Susceptibilities of dairy soil isolates to clinically- and veterinary- relevant antibiotics (n/R = number tested/number resistant). A. Dairy farm age and E. coli resistance to tetracycline. With the exception of five of 33 E. coli isolates, all isolates conferred low-level resistance to tetracycline. A positive but not significant correlation between dairy farm age and E. coli resistance to tetracycline was observed (r_s=0.125, n=33, p>0.05). B. Dairy farm age and E. coli resistance to chloramphenicol. With the exception of one of 38 E. coli isolates, all isolates conferred low-level resistance to chloramphenicol. A positive but not significant correlation between dairy farm age and E. coli resistance to chloramphenicol was observed (r_s=0.238, n=38, p>0.05). C. Dairy farm age and E. coli resistance to penicillin. With the exception of five of 34 strains that conferred high-level resistance, all isolates conferred low-level resistance to penicillin. A positive and but not significant correlation between dairy farm age and E. coli resistance to penicillin was observed (r_s=0.495, n=34, p<0.0025). D. Dairy farm age and E. coli resistance to nalidixic acid. With the exception of one of 37 E. coli isolates, all isolates conferred low-level resistance to nalidixic acid. A positive but not significant correlation between dairy farm age and E. coli resistance to nalidixic acid was observed (r_s=0.107, n=37, p>0.05).

Figure 2

Susceptibilities of dairy soil isolates to clinically- and veterinary- relevant antibiotics. A. Dairy farm age and E. coli resistance to ciprofloxacin. A positive but not significant correlation between dairy farm age and E. coli resistance to ciprofloxacin was observed (r_s=0.0740, n=41, P>0.05). B. Dairy farm age and E. coli resistance to ampicillin. A positive but not significant correlation between dairy farm age and E. coli resistance to ampicillin was observed (r_s=0.130, n=43, P>0.05). C. Dairy farm age and E. coli resistance to amoxicillin/clavulanic acid.

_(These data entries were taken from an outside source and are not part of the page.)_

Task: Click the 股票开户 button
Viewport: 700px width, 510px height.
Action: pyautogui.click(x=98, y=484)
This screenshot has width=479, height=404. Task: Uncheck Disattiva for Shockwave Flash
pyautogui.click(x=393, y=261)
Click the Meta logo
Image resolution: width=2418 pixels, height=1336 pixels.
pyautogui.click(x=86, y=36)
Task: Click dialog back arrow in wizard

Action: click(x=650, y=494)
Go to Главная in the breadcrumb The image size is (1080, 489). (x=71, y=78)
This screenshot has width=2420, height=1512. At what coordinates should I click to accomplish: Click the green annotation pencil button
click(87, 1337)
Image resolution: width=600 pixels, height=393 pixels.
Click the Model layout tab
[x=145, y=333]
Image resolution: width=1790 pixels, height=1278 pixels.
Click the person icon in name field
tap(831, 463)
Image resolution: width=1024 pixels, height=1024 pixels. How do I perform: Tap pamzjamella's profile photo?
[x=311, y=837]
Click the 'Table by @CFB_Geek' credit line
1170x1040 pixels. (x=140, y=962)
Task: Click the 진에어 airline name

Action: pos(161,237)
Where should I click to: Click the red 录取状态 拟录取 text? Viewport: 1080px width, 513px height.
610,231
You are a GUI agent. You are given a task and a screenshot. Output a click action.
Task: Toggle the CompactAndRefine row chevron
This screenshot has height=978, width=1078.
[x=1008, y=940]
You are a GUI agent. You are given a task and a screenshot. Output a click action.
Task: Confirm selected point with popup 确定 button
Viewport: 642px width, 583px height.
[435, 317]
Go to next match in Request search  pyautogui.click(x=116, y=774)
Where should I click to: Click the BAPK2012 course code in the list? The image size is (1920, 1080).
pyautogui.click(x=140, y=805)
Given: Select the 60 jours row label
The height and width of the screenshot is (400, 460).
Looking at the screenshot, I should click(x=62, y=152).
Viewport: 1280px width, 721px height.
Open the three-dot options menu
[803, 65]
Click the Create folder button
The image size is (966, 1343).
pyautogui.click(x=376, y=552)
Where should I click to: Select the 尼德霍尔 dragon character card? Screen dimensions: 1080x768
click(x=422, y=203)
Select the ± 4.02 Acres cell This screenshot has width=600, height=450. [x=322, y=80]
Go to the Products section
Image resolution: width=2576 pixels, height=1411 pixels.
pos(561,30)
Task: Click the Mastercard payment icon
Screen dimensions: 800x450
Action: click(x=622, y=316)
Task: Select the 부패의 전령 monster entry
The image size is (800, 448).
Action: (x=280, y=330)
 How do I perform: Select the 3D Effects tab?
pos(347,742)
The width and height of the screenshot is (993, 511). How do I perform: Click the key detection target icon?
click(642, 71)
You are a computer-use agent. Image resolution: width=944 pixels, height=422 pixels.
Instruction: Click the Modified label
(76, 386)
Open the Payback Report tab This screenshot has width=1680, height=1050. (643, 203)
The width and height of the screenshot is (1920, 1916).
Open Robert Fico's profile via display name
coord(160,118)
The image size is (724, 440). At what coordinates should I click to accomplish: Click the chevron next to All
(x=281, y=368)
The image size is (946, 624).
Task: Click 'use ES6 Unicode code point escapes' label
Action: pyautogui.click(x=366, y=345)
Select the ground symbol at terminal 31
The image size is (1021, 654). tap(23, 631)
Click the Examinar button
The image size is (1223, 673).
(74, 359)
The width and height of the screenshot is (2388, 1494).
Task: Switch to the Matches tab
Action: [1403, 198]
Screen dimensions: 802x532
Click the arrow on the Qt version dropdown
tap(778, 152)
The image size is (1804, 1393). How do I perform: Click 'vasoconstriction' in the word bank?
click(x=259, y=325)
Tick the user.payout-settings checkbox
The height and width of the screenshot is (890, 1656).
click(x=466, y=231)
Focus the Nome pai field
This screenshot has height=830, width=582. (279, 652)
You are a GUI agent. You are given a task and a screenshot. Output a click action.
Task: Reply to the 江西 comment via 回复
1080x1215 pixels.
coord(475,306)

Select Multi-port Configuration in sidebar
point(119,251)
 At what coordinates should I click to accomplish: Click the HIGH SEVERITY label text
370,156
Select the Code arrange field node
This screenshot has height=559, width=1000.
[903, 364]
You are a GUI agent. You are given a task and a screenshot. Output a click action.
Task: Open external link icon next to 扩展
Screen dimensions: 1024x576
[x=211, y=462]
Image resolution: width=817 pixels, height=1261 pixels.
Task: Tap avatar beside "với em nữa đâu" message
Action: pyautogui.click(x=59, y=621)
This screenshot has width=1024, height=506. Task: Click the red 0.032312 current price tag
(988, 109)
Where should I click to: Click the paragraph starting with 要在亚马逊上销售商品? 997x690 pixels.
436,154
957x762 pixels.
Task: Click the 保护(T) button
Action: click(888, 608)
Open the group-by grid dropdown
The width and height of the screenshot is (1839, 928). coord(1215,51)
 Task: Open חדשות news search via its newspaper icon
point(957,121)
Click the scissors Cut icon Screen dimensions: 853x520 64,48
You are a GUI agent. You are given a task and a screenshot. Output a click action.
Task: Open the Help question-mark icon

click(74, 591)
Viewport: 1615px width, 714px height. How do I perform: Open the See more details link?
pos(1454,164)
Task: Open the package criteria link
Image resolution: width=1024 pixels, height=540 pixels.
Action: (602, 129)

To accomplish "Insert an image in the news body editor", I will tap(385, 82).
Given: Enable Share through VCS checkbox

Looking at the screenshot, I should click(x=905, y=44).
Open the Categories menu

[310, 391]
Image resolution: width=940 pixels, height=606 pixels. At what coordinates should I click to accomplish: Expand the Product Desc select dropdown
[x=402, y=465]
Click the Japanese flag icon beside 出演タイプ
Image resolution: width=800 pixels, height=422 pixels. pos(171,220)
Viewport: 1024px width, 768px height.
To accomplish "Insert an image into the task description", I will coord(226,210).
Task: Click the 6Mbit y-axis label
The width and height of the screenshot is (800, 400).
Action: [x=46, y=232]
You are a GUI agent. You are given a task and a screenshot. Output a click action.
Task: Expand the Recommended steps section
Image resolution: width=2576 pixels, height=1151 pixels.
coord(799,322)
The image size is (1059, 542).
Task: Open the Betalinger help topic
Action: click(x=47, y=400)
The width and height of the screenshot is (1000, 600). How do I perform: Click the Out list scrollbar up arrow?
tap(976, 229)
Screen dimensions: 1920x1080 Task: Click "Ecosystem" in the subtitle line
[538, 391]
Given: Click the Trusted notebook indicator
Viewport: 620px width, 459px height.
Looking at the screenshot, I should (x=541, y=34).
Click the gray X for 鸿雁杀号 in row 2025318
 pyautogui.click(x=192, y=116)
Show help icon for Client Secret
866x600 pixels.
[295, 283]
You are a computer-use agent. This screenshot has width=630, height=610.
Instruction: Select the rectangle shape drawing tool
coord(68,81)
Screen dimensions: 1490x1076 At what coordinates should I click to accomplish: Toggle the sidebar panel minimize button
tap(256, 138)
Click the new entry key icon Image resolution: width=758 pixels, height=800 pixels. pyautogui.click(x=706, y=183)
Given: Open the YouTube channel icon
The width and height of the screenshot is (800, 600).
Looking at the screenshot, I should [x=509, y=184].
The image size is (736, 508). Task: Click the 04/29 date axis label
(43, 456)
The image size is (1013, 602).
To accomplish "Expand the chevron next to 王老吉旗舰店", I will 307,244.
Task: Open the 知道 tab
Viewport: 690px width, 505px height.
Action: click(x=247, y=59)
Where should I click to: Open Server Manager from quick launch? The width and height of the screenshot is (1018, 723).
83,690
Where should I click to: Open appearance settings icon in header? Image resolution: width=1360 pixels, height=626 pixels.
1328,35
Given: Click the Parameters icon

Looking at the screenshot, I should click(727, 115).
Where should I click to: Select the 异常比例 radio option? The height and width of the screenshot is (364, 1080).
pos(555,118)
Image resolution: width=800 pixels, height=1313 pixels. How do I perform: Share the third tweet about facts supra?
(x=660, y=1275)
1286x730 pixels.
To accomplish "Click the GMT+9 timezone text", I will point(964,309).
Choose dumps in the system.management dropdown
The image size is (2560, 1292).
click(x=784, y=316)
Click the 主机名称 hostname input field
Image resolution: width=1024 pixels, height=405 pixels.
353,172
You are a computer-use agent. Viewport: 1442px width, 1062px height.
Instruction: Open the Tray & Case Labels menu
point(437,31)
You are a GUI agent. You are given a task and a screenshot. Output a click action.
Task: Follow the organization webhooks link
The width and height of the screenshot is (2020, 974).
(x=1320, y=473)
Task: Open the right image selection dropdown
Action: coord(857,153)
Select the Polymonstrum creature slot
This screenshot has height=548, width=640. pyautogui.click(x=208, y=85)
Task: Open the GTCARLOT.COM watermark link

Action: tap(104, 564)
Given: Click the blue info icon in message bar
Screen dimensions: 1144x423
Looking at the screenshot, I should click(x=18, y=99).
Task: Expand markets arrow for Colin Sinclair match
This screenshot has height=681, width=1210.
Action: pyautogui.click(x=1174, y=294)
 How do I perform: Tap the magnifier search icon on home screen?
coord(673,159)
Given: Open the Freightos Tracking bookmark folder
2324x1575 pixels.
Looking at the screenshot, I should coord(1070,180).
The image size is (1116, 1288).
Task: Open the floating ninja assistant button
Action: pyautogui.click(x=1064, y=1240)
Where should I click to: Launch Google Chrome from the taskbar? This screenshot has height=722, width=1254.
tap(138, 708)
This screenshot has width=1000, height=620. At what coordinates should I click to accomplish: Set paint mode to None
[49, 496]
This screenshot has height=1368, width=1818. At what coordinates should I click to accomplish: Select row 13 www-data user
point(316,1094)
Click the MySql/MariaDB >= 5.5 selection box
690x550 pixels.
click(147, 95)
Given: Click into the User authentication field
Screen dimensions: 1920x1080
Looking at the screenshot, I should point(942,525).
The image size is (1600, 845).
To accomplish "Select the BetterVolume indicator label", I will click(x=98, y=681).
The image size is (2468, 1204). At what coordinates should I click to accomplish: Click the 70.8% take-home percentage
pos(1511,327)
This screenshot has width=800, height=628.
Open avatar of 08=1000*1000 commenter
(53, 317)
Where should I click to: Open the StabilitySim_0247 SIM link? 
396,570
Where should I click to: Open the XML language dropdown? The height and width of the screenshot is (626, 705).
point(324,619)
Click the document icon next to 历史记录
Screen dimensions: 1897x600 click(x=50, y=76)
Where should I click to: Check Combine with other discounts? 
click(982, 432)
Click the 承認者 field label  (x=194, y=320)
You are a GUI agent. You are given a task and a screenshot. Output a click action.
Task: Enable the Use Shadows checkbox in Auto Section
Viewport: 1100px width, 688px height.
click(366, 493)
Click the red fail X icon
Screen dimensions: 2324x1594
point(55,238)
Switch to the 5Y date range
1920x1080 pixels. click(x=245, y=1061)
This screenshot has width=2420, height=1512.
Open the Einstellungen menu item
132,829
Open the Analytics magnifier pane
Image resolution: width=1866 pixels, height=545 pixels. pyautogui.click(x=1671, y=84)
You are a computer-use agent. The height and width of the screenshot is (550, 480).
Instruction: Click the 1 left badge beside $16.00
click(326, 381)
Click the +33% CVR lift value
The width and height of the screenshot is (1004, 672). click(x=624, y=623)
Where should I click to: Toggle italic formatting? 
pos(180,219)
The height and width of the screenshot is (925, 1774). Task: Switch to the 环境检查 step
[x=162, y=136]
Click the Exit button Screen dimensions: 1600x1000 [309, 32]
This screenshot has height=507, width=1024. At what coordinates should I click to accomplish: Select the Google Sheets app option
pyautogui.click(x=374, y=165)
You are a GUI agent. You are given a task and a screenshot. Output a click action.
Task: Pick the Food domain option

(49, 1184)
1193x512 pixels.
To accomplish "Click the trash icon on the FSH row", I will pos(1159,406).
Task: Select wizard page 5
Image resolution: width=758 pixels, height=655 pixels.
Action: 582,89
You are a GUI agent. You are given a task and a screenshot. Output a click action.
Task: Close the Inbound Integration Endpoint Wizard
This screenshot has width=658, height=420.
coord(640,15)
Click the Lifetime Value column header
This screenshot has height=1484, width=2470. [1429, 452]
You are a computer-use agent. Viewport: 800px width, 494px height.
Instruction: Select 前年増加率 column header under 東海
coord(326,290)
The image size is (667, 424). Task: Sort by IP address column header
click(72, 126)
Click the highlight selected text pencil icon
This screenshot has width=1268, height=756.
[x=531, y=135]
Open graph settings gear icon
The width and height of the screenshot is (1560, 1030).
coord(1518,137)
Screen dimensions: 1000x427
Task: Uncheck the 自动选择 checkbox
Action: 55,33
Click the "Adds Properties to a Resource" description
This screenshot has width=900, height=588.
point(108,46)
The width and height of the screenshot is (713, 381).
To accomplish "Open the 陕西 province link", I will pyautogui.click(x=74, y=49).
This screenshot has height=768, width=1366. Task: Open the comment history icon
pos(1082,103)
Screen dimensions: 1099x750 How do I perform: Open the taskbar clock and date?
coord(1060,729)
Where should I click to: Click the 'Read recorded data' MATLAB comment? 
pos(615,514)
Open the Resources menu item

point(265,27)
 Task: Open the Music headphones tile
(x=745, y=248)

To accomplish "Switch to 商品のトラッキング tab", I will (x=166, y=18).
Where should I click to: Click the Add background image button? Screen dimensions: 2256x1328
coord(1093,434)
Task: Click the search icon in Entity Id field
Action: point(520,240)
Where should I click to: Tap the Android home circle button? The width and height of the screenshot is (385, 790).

A negative and not significant correlation between dairy farm age and E. coli resistance to amoxicillin/clavulanic acid was observed (r_s=−0.115, n=43, P>0.05). D. Dairy farm age and E. coli resistance to gentamicin. A positive but not significant correlation between dairy farm age and E. coli resistance to gentamicin was observed (r_s=0.204, n=42, p>0.05).

Figure 3

Susceptibilities of dairy soil isolates to clinically- and veterinary- relevant antibiotics. A. Dairy farm Age and E. coli resistance to trimethoprim/sulfamethoxazole. A positive but not significant correlation between dairy farm age and E. coli resistance to trimethoprim/sulfamethoxazole was observed (r_s=0.352, n=23, p>0.05). B. Dairy farm age and E. coli resistance to cefotaxime. A negative but not significant correlation between dairy farm age and E. coli resistance to cefotaxime was observed (r_s=−0.0211, n=42, P>0.05).